Kaiaponi traditionally freights its apples through Napier Port, but with access cut off is instead sending trucks north to Tauranga.

“There will be ongoing challenges with getting packaging supplies in and getting fruit out, and that's going to have an inevitable impact on costs,” Scott said.

Overall, there have been bad things: especially in evacuated rural areas, looters came out to play (one pair reportedly earning a “good hiding” from an alert property owner).

And there have been good things: entire teams of gumboot-clad volunteers turning up to help complete strangers dig out tonnes, and tonnes, and tonnes of silt.

But the general feeling is one of gratitude, especially in the light of devastation wreaked on the neighbouring Hawke's Bay region.

Those flooded with water are grateful it’s not mud. Those with mud are grateful their houses were spared.

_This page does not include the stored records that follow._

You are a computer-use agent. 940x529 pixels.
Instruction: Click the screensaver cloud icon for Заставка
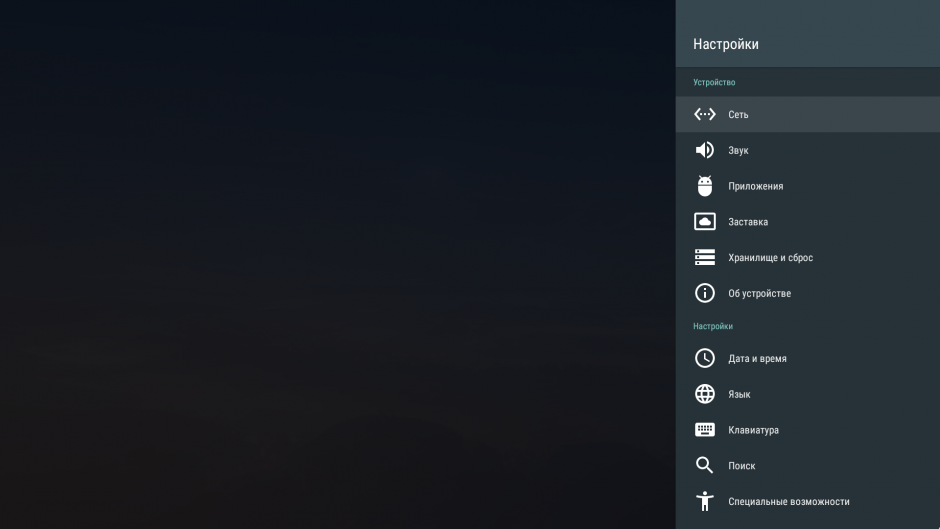pyautogui.click(x=704, y=221)
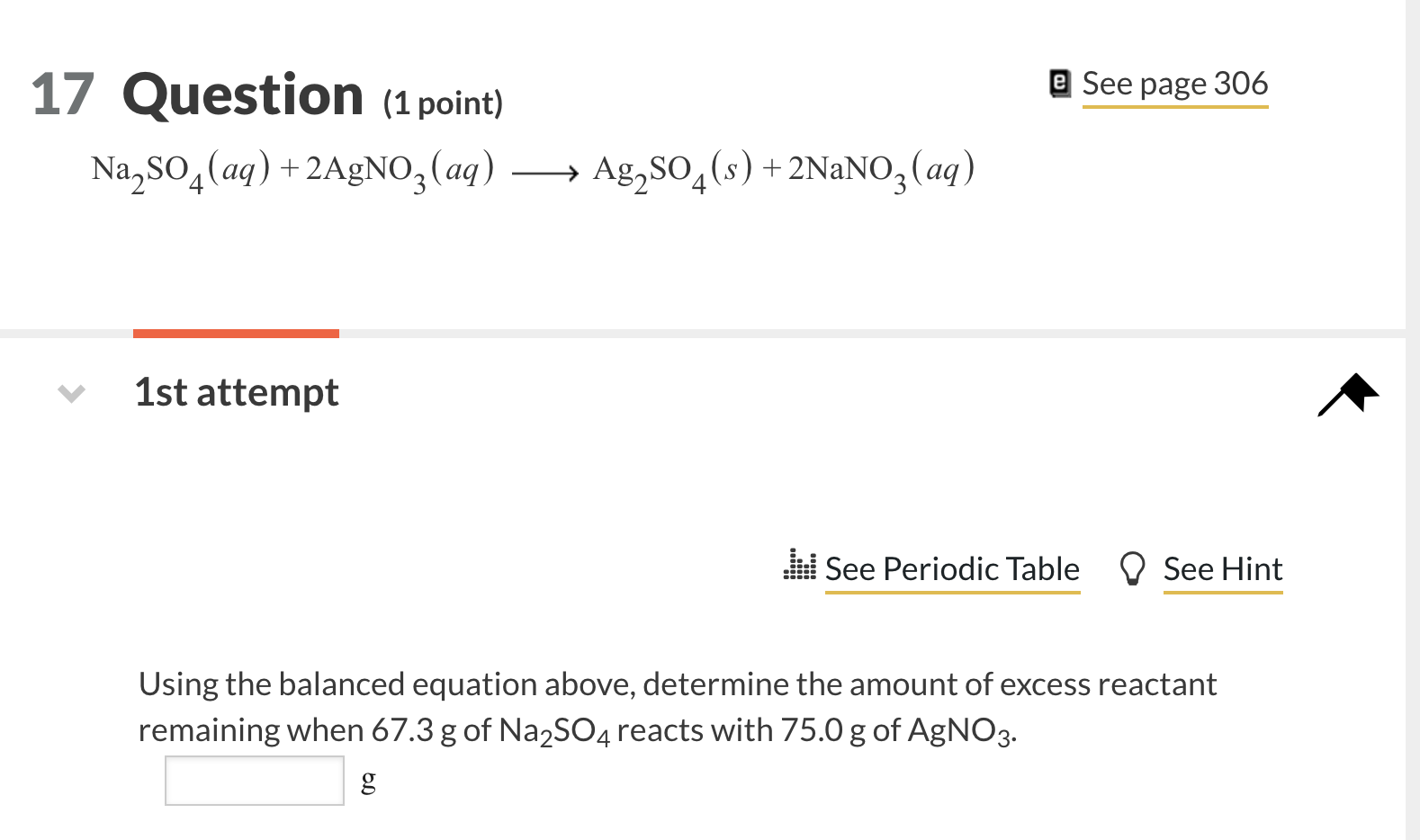Open the See Periodic Table reference
The height and width of the screenshot is (840, 1420).
pyautogui.click(x=951, y=568)
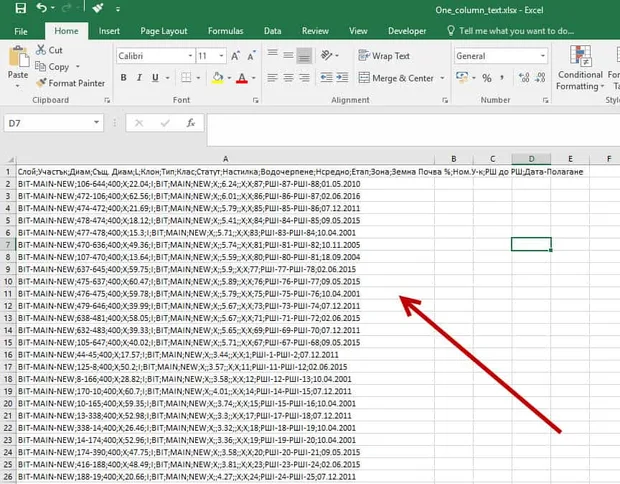This screenshot has height=484, width=620.
Task: Click the Increase Font Size icon
Action: pyautogui.click(x=235, y=56)
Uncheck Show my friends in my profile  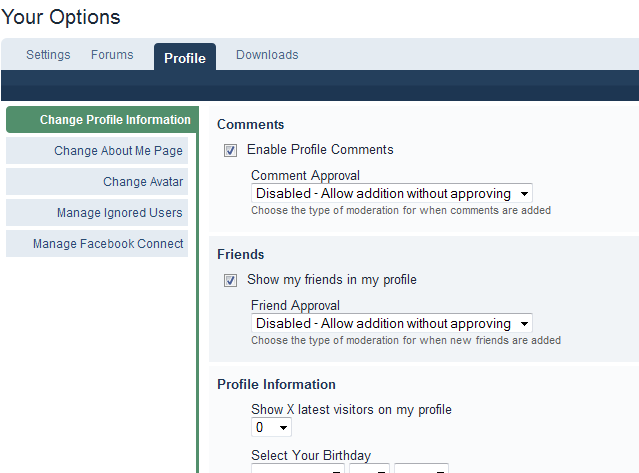click(x=230, y=280)
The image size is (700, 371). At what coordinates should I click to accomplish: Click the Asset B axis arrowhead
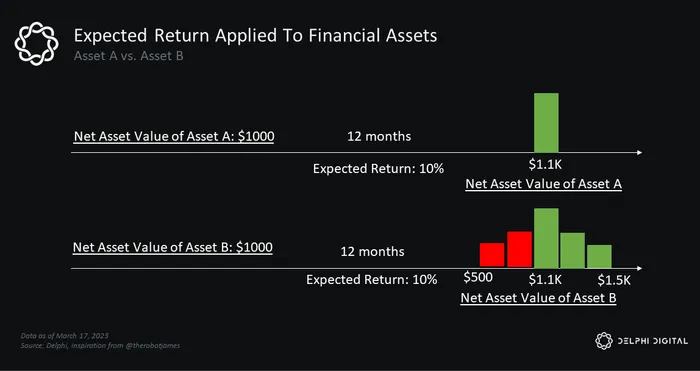639,268
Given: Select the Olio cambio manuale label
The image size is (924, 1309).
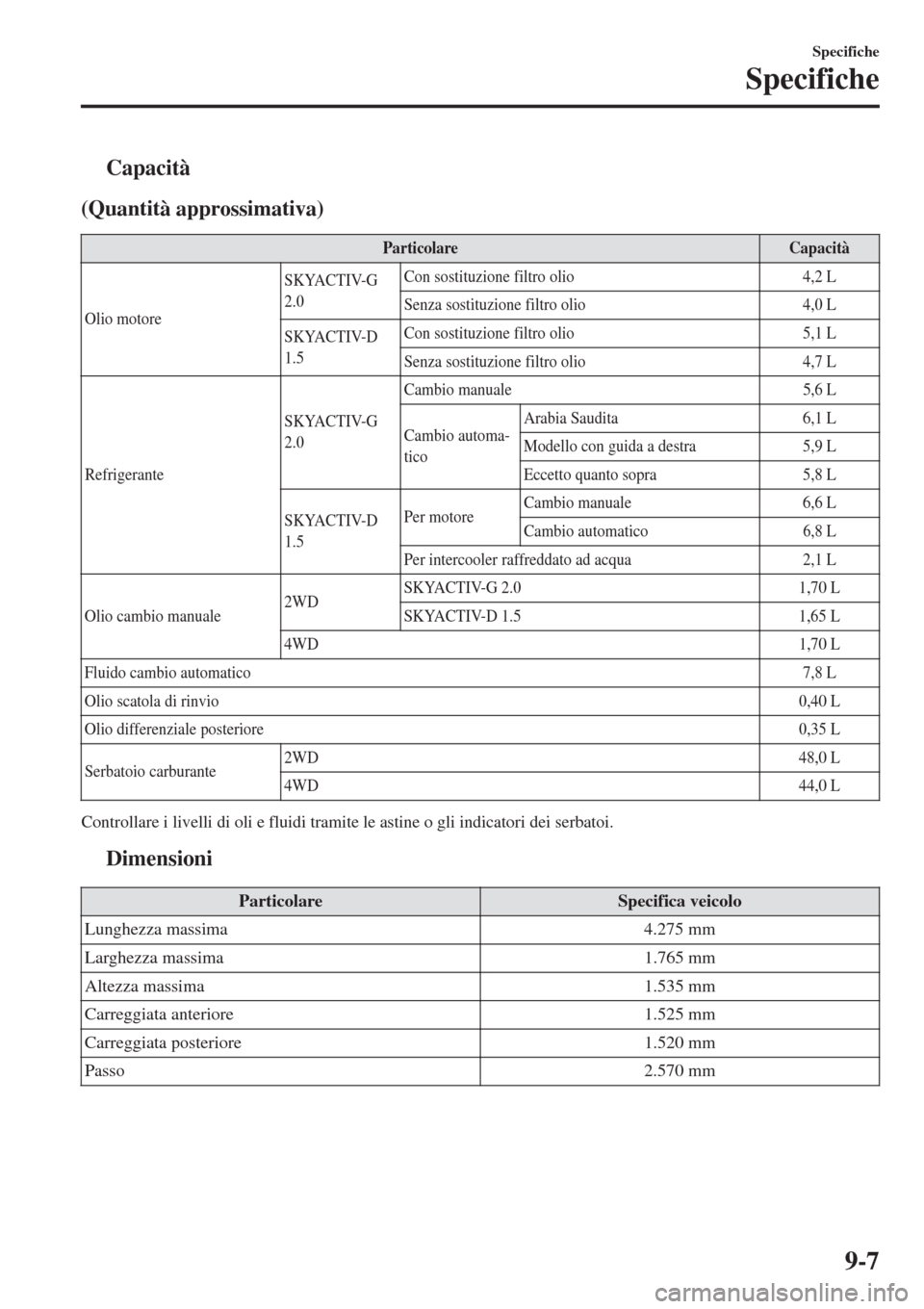Looking at the screenshot, I should click(x=153, y=616).
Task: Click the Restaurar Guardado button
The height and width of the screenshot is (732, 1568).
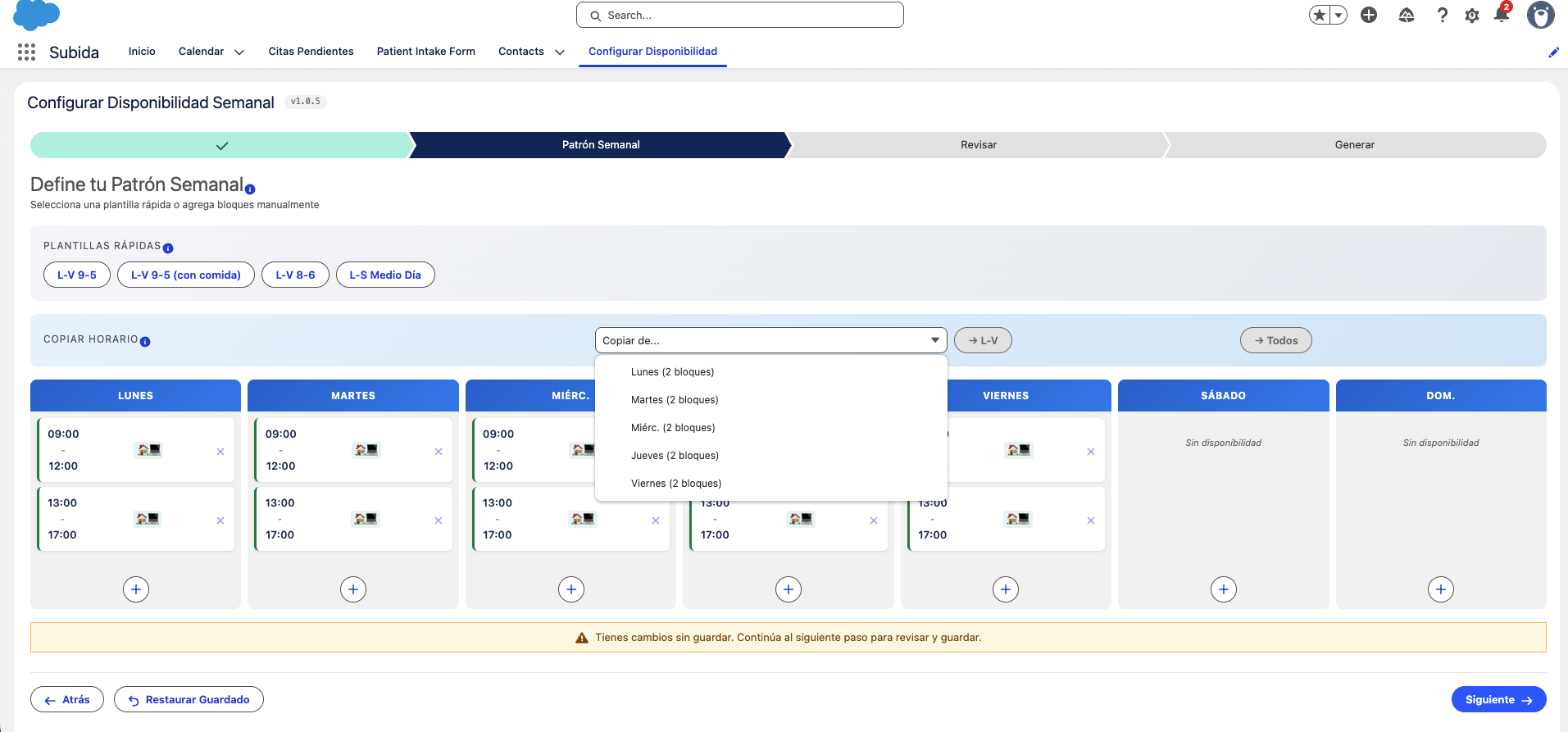Action: pyautogui.click(x=189, y=699)
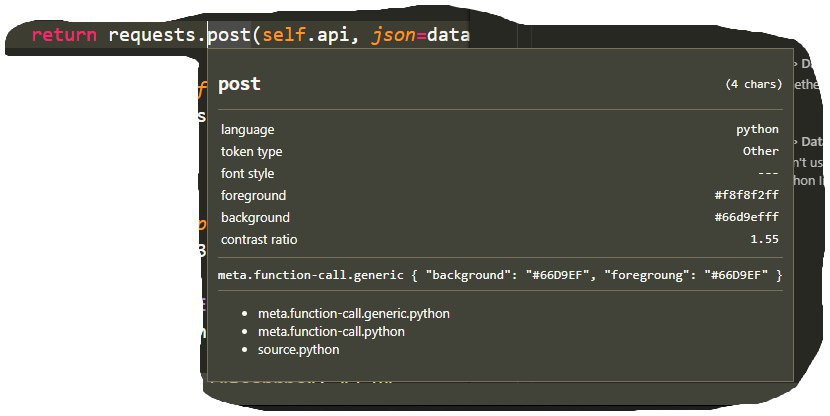Image resolution: width=830 pixels, height=416 pixels.
Task: Click the requests identifier in the code
Action: coord(153,35)
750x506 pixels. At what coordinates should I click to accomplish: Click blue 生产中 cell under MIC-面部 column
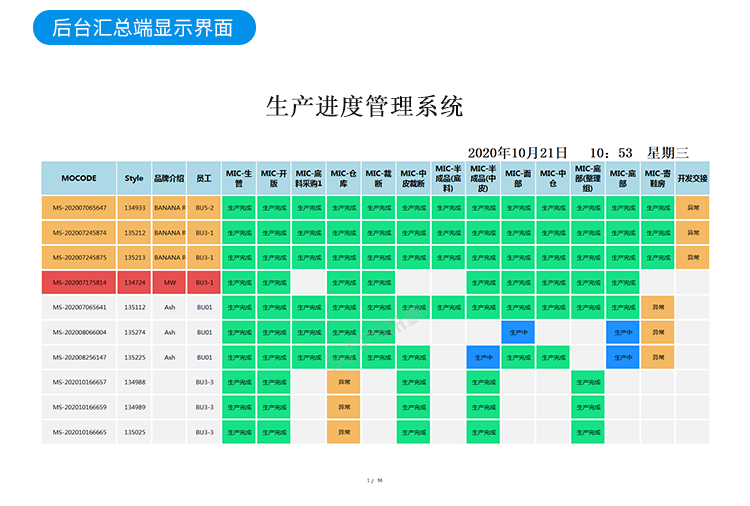tap(518, 332)
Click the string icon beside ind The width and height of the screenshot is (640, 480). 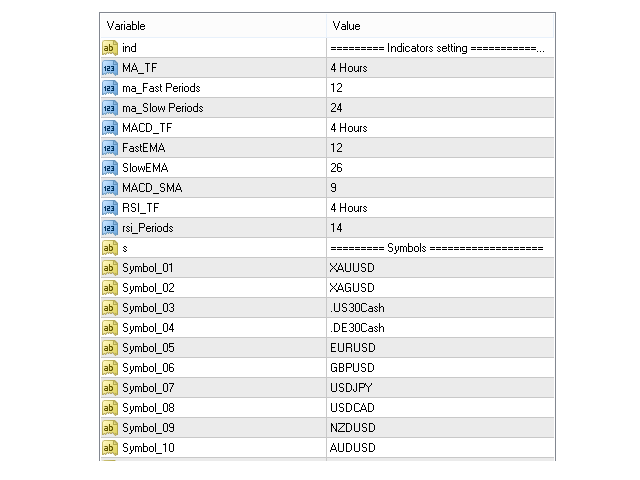(x=110, y=48)
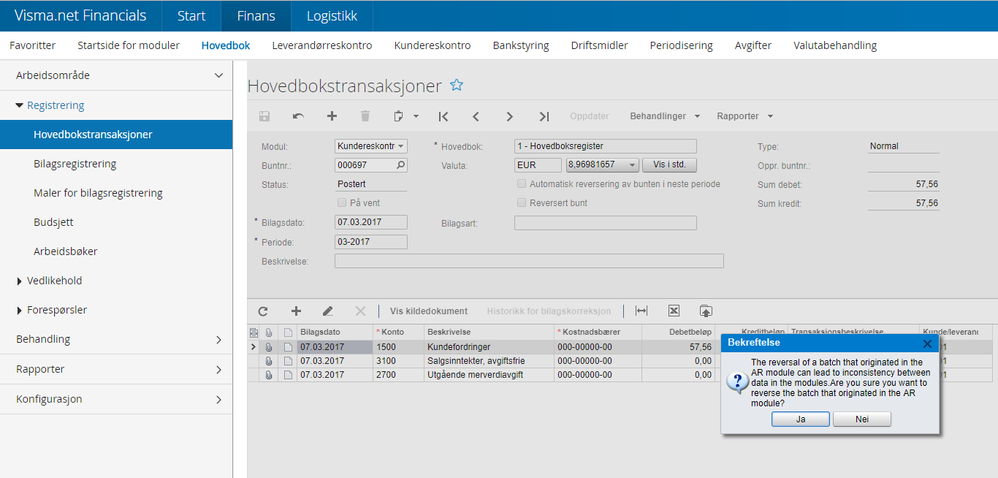This screenshot has height=478, width=998.
Task: Click the undo icon in the toolbar
Action: (x=298, y=116)
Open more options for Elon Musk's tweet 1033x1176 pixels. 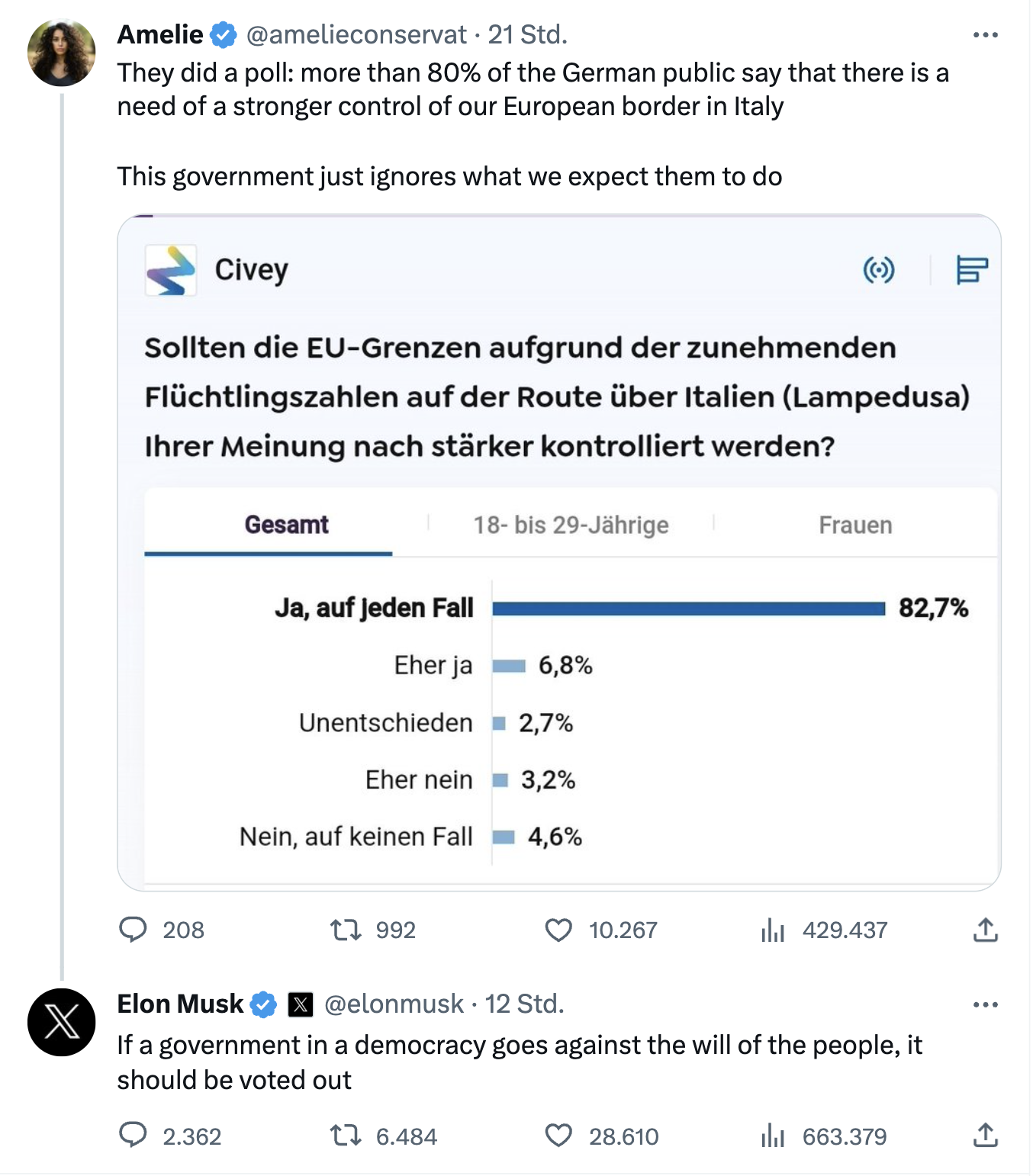click(985, 1004)
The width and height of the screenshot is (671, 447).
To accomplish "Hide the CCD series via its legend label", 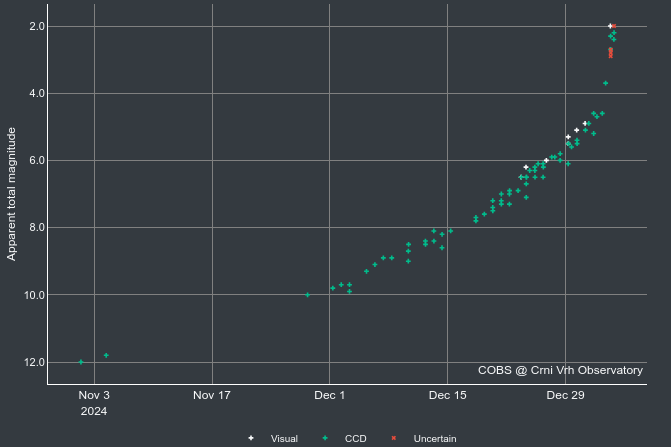I will click(355, 439).
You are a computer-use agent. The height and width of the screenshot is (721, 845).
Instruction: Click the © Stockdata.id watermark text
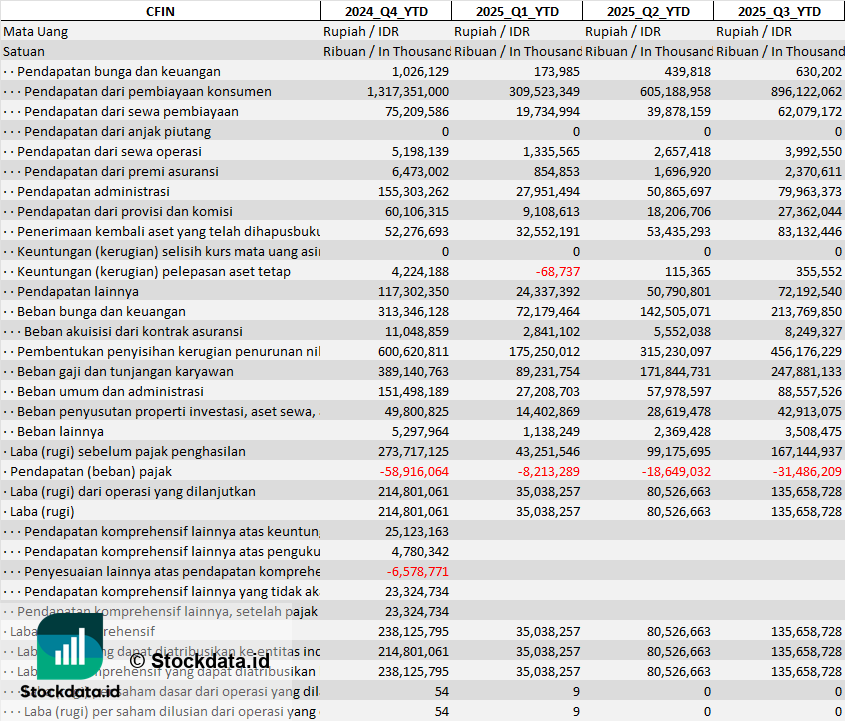pos(199,660)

Those who lost their homes are grateful loved ones escaped with their lives.

As Scott Wilson said, “even with what we have to deal with here, we look over at places like Hawke's Bay and it makes us feel fortunate.”

“Our thoughts are with those severely affected growers, those severely affected people, and what they have to deal with now and into the future.”

Meanwhile, a week after Gabrielle blew through town, Matt Sowerby continued with what work he could, even though his own property was munted and he'd crammed his whānau of seven in with an equal number of family members up the road.

“Like many around here, we (Judco) have been both lucky and unlucky,” he says.

“On the one hand, we've lost crops, including maize, tomatoes and a paddock of echinacea we were growing for seed export.

“On the other, though the nursery houses were a metre deep in water, they'd been cleared out for new seedlings – which we've been able to get in – so like everybody else we're moving forward as best we can.”